Leone High School is a senior high school in Vailoatai and Leone, in the Western District, American Samoa. It is operated by the American Samoa Department of Education. It is the second-largest high school on Tutuila Island.

It was opened in September 1965. It was designed for students from the Western District and transfer students from Manua. Central island and Eastern District students attended the High School of American Samoa at Utulei, later to be known as Samoana High School.

Leone High School was the second structure in American Samoa to receive an honor for its design. The same architects, Wimberly, Whisenand, Allison, and Tong of Hawai'i, received their first award for the Governor H. Rex Lee Auditorium.
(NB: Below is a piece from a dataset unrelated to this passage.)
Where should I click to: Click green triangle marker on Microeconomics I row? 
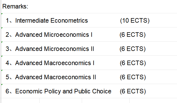tap(2, 28)
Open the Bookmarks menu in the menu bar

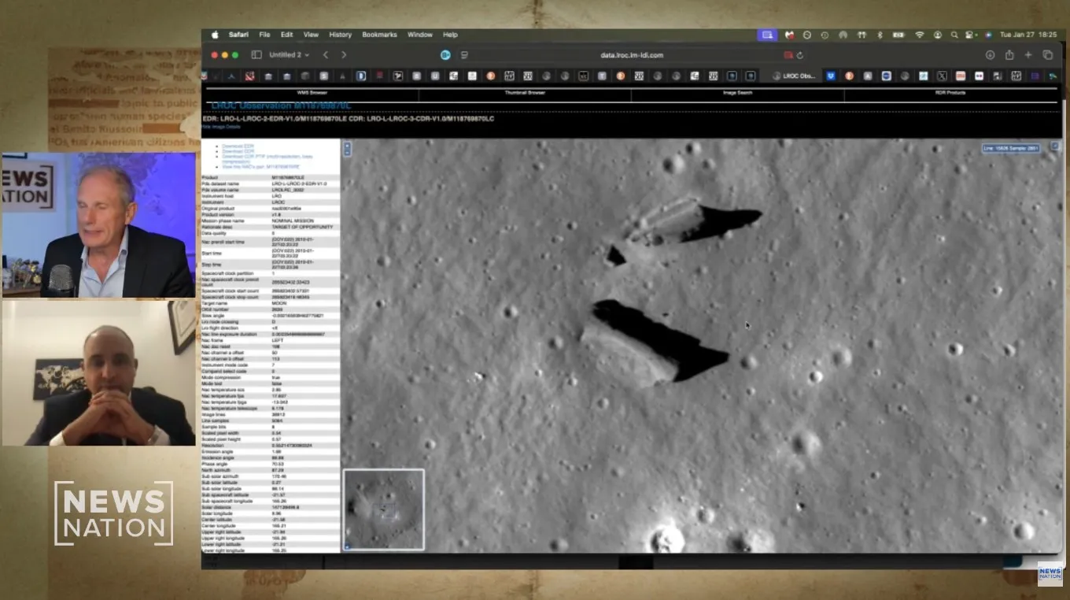click(379, 35)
They have also designed Rainmaker Hotel and Pacific Coconut Processing (now part of StarKist).

==Notable alumni==

- Malaetasi Togāfau: First Valedictorian, Former Fono Representative (Itū’au District) & Former Judge (Class Of 1966)
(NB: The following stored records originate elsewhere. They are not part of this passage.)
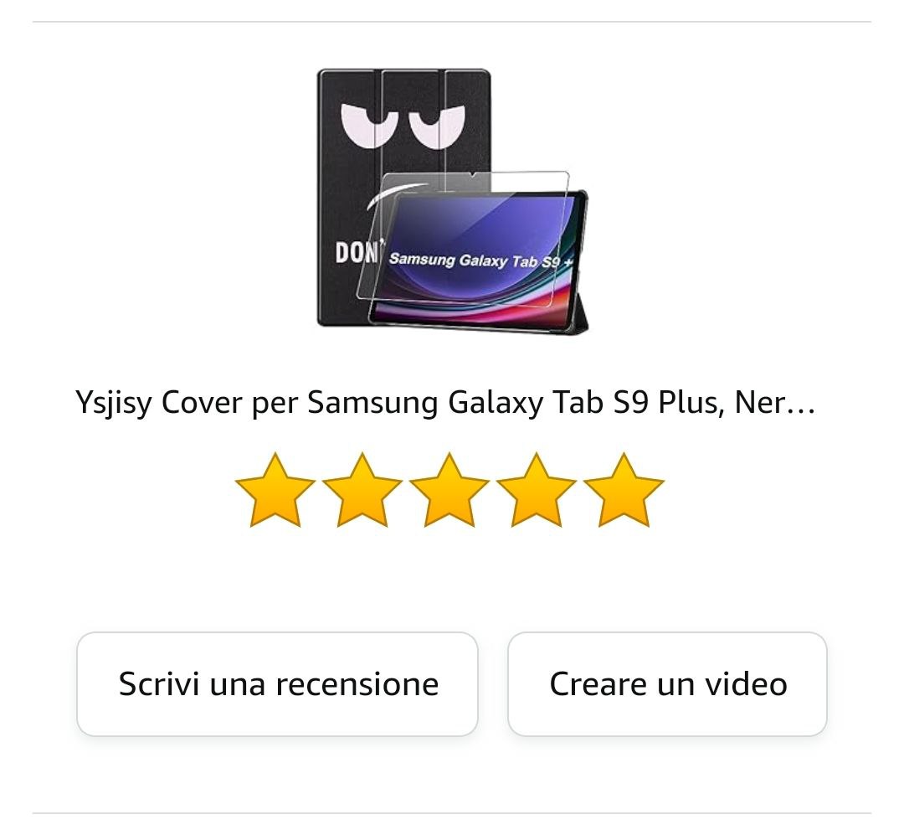The image size is (904, 830).
Task: Select the tempered glass protector in the image
Action: tap(464, 236)

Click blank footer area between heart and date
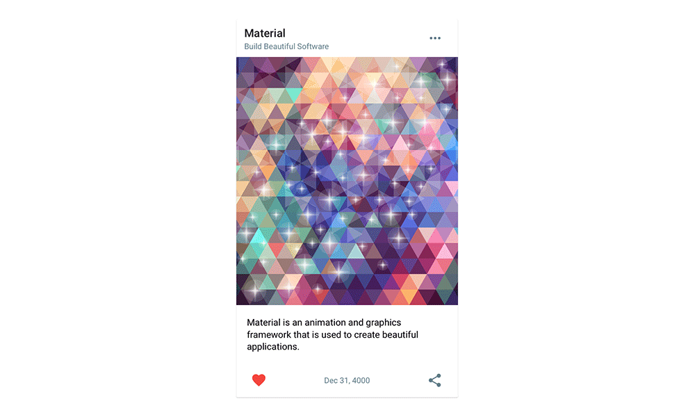pyautogui.click(x=295, y=380)
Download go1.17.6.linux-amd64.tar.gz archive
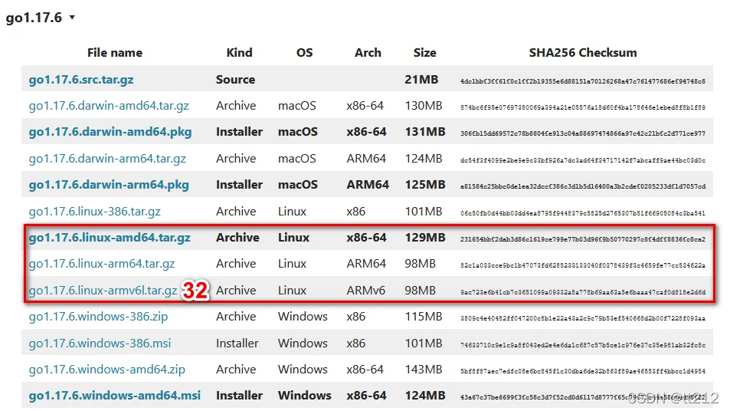The image size is (730, 411). click(x=110, y=238)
- Savali Talavou Ale: Fono Representative (Alātaua District) Longest & Current Speaker Of The House (Class Of 1971)
- Fagaoatua Dorian Salāve’a: Former Educator & Principal of Leone High School & Former Fono Representative (Fofō District) (Class of 1993)
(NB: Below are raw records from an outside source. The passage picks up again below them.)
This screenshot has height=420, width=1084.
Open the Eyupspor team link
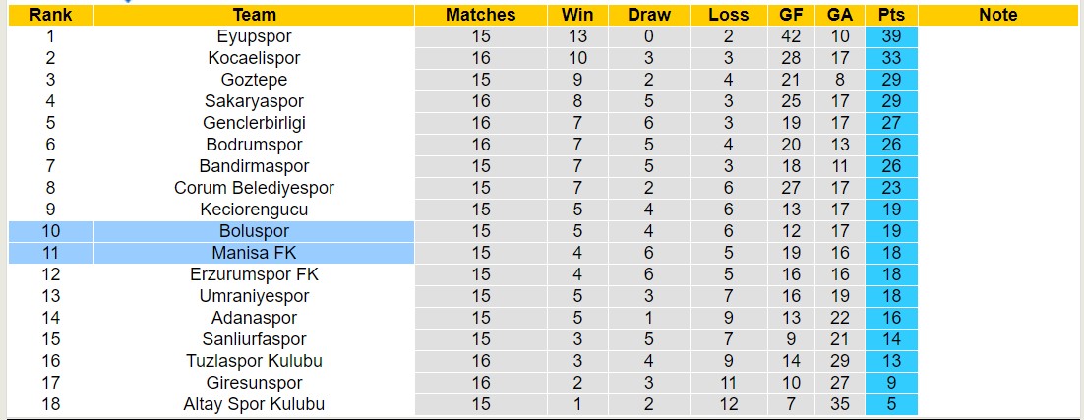point(255,36)
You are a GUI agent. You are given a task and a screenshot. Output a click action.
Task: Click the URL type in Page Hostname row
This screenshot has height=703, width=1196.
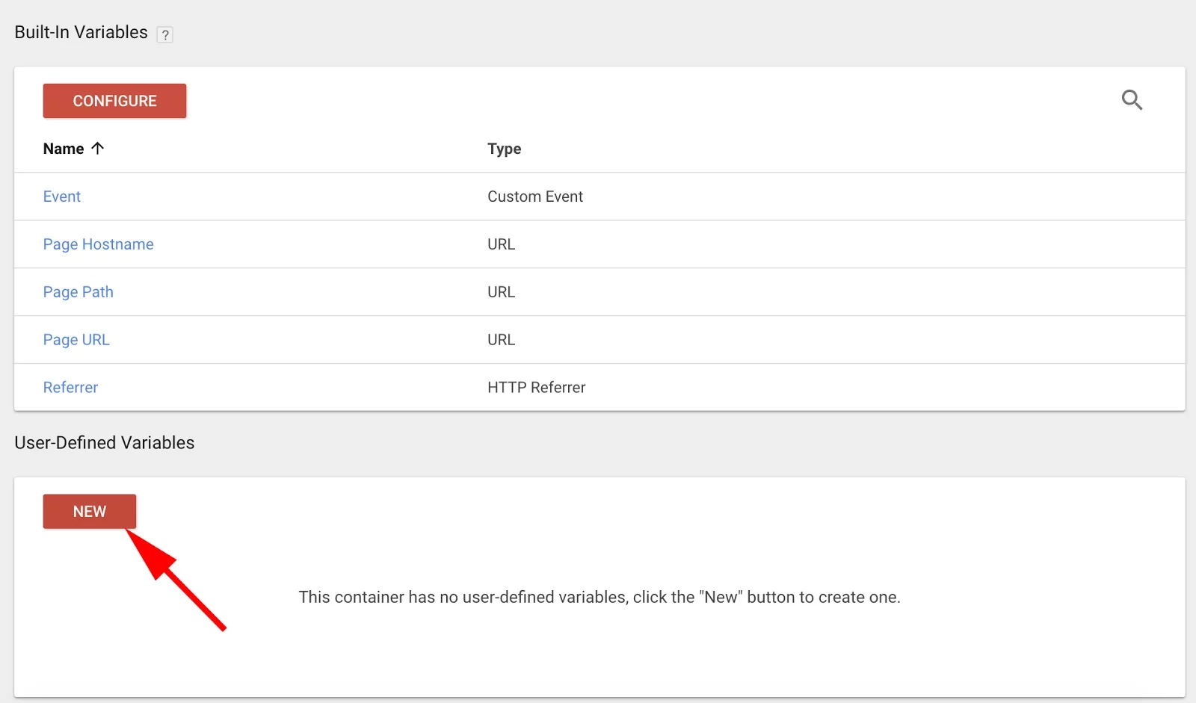pyautogui.click(x=502, y=244)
- Shalimar Seiuli: Former Beauty Queen— Miss SOFIAS 1993 & Entertainer (Class Of 1994)
- Gabe Reid: Former NFL Player (Class Of 1995)
- Jaiyah Saelua: International Football Player (Soccer) & the First transgender player to compete in a FIFA World Cup Qualifiers (Class Of 2006)
- Fa'alili Fa'amoe: College football offensive tackle (Class of 2020)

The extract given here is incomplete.